If Cinderella were an assassin, she would be Celaena Sardothien. This series follows 18 year old Celaena as she maneuvers through the high court of Endovier. Celaena finds herself in this situation after Prince Dorian rescues her from a life of hard labor in the salt mines. However, in return for her life, she must be the Prince’s champion in a competition to find the new court assassin. If she fails, her life is forfeited. In the meantime, both Prince Dorian and Captain Westfall find themselves drawn to the mysterious assassin. The series puts an original twist on the classic “princess” tale. Celaena is complex and conflicted and just wants everyone to leave her alone. Each book paints a captivating picture of a mysterious individual with complicated secrets. She is the perfect heroine: spunky, well-armed, intelligent, feminine, and knows her own worth. The third book, Heir of Fire, hit shelves on September 2.
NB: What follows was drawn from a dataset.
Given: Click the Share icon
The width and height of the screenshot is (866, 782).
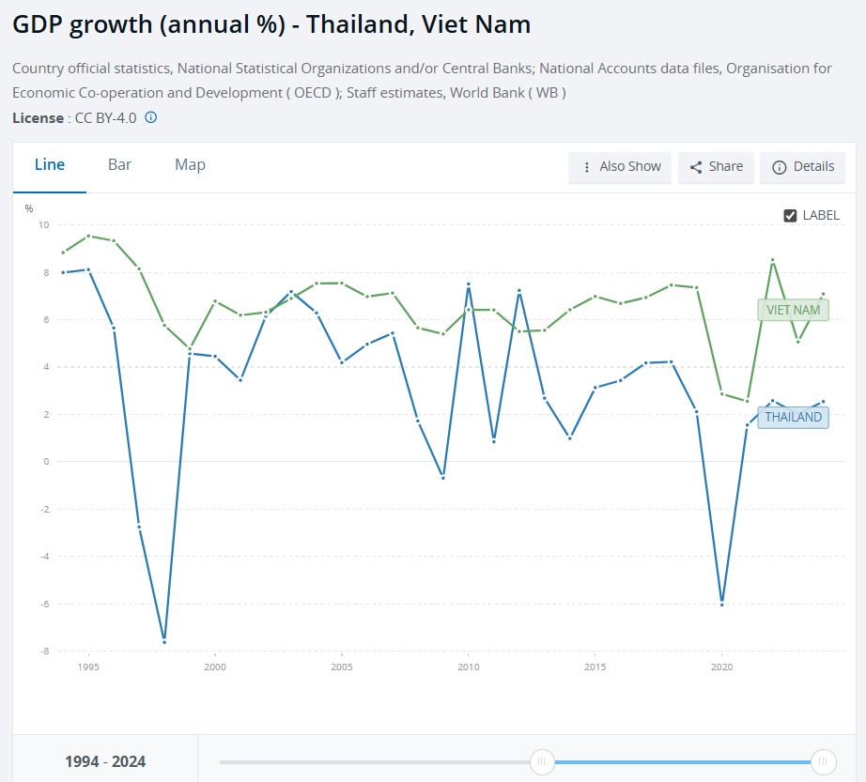Looking at the screenshot, I should (696, 167).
Prince Ash. Need I say more? This series follows the coming of age adventures of Meghan Chase. Now Meghan is no ordinary teenage, she is the illegitimate daughter of Oberon, King of the Summer Fey. When the Iron Fey kidnap her half-brother, Meghan embarks on a desperate search through the Nevernever to find him before time runs out. The main narrative follows Meghan as she adapts to life in the Nevernever, her role as a fey princess/future queen, and the fight against the Iron Fey. The secondary story arc deals with Meghan’s romance with Prince Ash, the Winter Prince. Summer and Winter Fey are forbidden to socialize, much less pursue a romantic connection. Fortunately, this story has a better ending than Romeo & Juliet. Robin Goodfellow, aka Puck, serves as the secondary male lead and sarcastic sidekick. I like this series because the main characters mature over time. Each character has to struggle with loss, familial hostility, and uncomfortable decisions. Prince Ash is nearly too perfect, not that I am complaining.
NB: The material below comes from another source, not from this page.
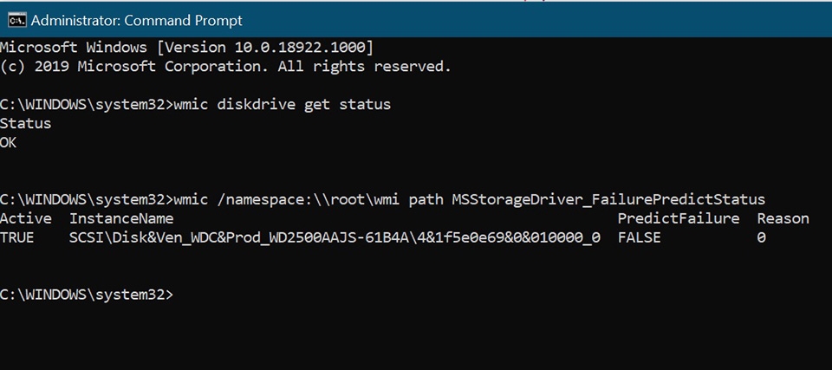Click the 'Status' output header

click(26, 123)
Han Alistair is a reformed thief who struggles to provide for his mother and sister. He only possesses one item of any value, a pair of thick silver cuffs around each wrist. However, he cannot remove them and they are clearly magicked as they grow with him. One day, Han and Dancer (his best friend) are confronted by three hot headed magicians. Han manages to steal one of their amulets, setting of a continuous game of cat and mouse. Meanwhile, Raisa ana’Marianna finally returns to court to fulfill her duties as the heir to the Gray Wolf Throne. However, her mother wants her to marry a suitor who stands against everything the throne has fought to maintain. This series follows Hans and Raisa as they both come to terms with their destinies and the expectations of their elders. This series really excels at showing that sometimes the villain is more grey than black; and even heroes struggle with morals. I enjoyed the Seven Realms series because the narrative effectively combines adventure with political intrigue and cultural tensions. And it has a satisfying ending.
Never watch the movie, it is a cinematic nightmare. Eragon is a fifteen-year-old boy who lives in a small village. While on a hunting trip, Eragon discovers an unhatched dragon egg. Flash forward and Saphira emerges from her egg. Under the tutelage of the mysterious Brom, Eragon becomes the second known Rider in Alagaësia. Throughout the series, King Galbatorix moves to conquer the neighboring kingdom and kill/capture Eragon. Meanwhile, Eragon deals with the political wrangling of the dwarves, elves, and humans. The second book, Eldest, deals with Eragon’s training with the elves. The main secondary narrative deals with Roran (Eragon’s cousin) and the human resistance against Galbatorix. This series has everything: swords, magic, elves, dragons, folklore, multiple training sequences, unrequited love, obtuse witches, and a made-up-language. I love this series because the plot is easy to follow and the story is engaging; though the ending was disappointing.
I stumbled upon this series over the summer and it is fantastic. The series is a retelling of the “Naraudh Lar-Chanë”, the Riddle of the Treesong and is set in the mythical world of Edil-Amarandh. Maerad, the main character, grew up in slavery after the sacking of the Bard school of Pellinor. One day while toiling in the stables of her owner, Maerad encounters Cadvan of the Light (a travelling Bard). Sensing that Maerad possesses bardic potential, Cadvan rescues her from slavery. Turns out Maerad has the potential to be the most powerful Bard in history. But she lacks training and is plagued by self-doubt. With an ancient evil rising out of the shadows, Maerad and Cadvan are suddenly thrust into a war torn country. Further complicating things is widespread corruption in the Bardic Schools. Normal countrymen view Bards as harbingers of doom and hardship. What I liked about this series is Maerad’s struggle with self-identity and self-doubt. This struggle adds depth and prevents the character from descending into caricature.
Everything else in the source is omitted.